**YOUR GOAL:** The required result is a copy of each line below in which "size" appears.

**PROVIDED MATERIAL:**

==========

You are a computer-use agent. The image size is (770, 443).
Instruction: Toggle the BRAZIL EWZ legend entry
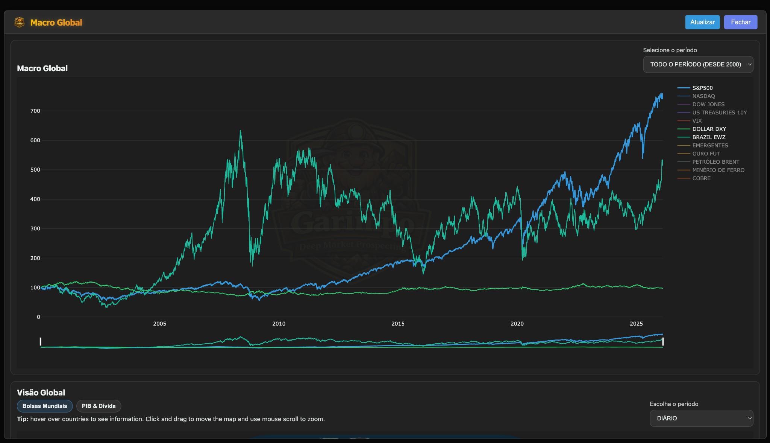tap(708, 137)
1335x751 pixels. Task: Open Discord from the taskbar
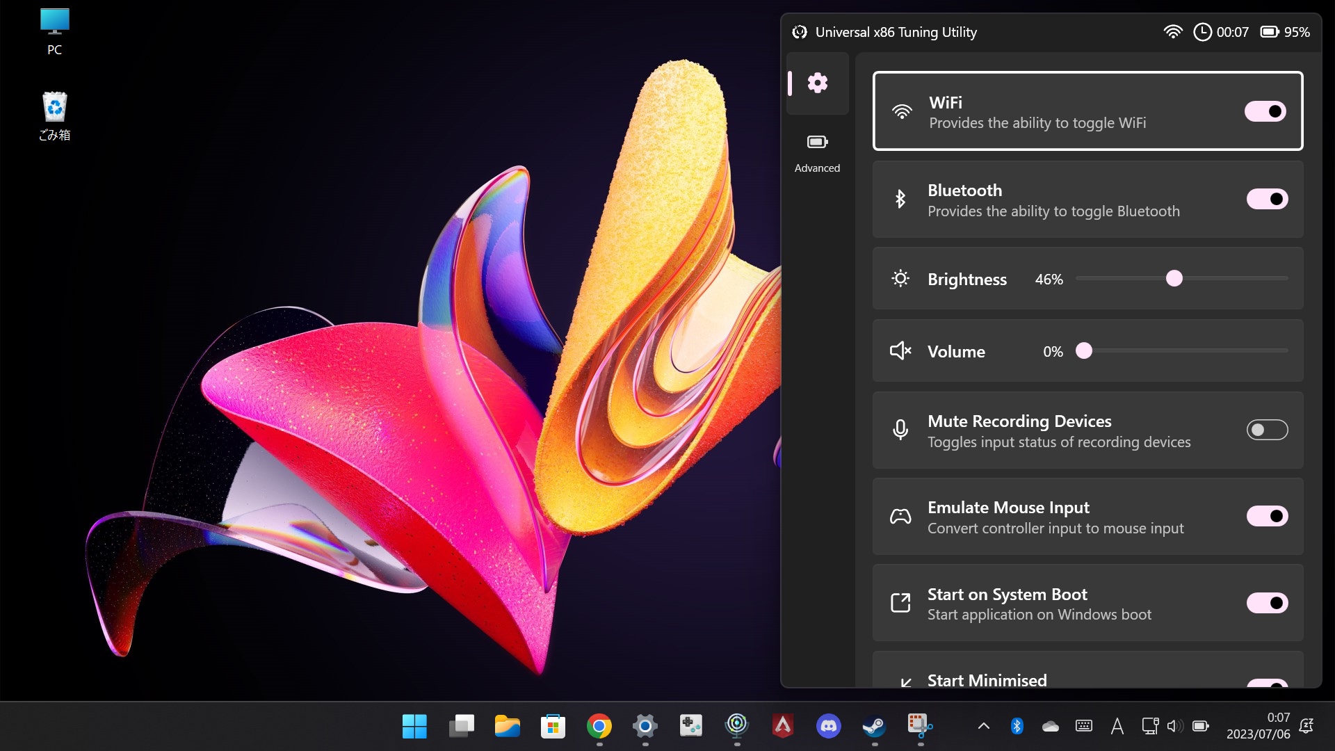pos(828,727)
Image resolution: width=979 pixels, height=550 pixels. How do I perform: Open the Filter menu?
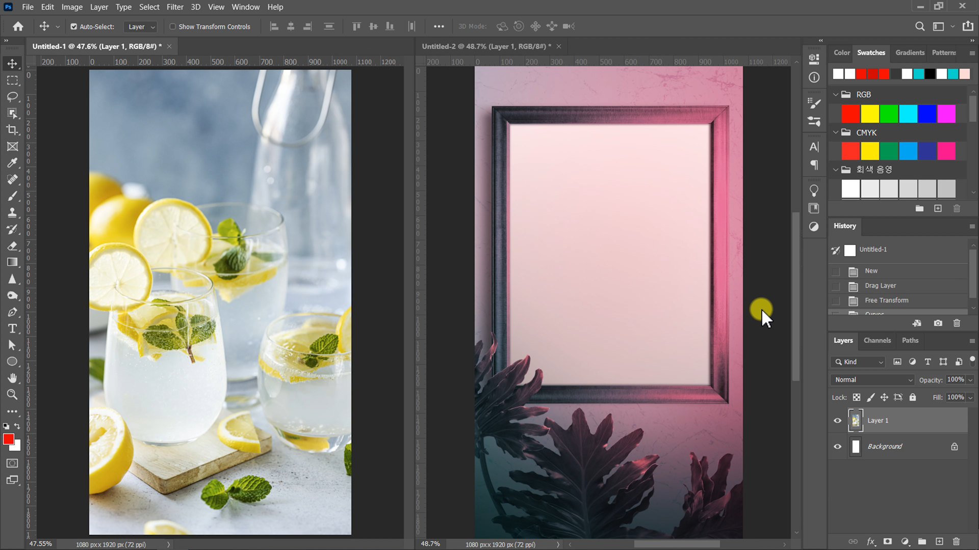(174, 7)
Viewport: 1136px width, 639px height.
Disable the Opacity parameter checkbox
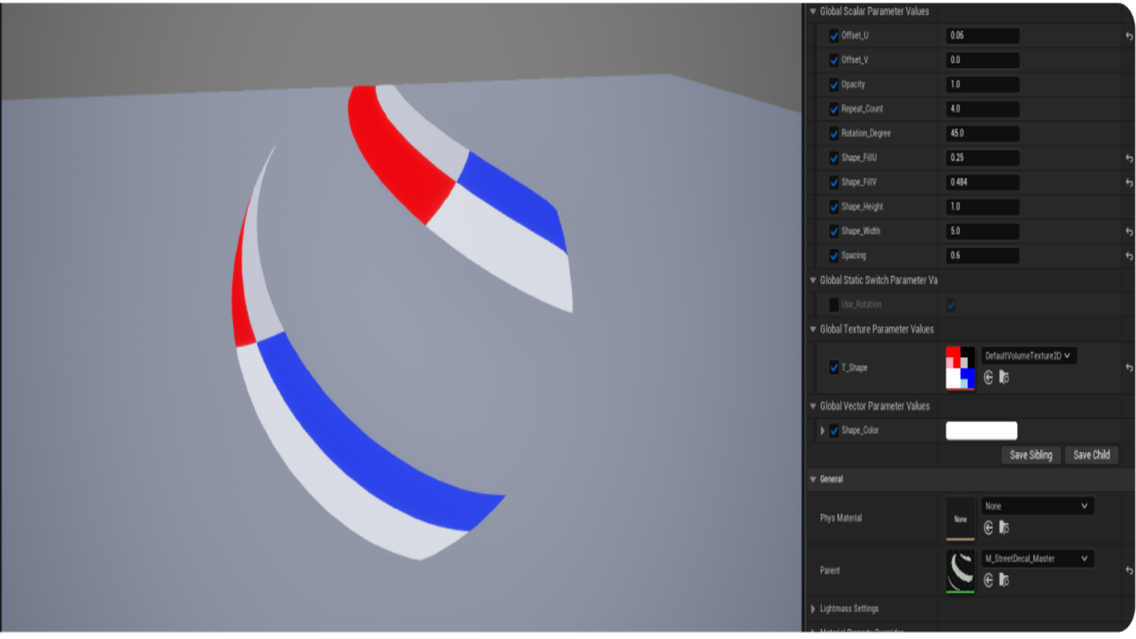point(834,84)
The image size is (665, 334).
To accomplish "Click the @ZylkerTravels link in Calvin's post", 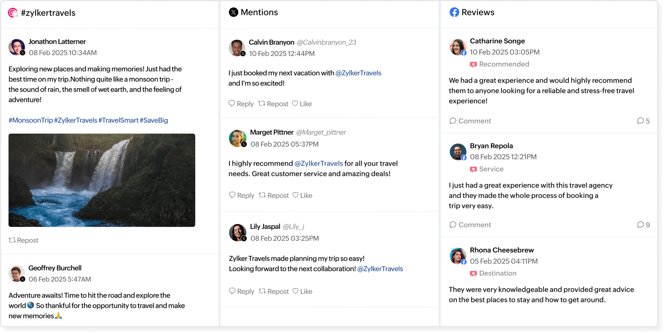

==========

**TASK RESULT:**
You are a computer-use agent. The image size is (770, 443).
The image size is (665, 334).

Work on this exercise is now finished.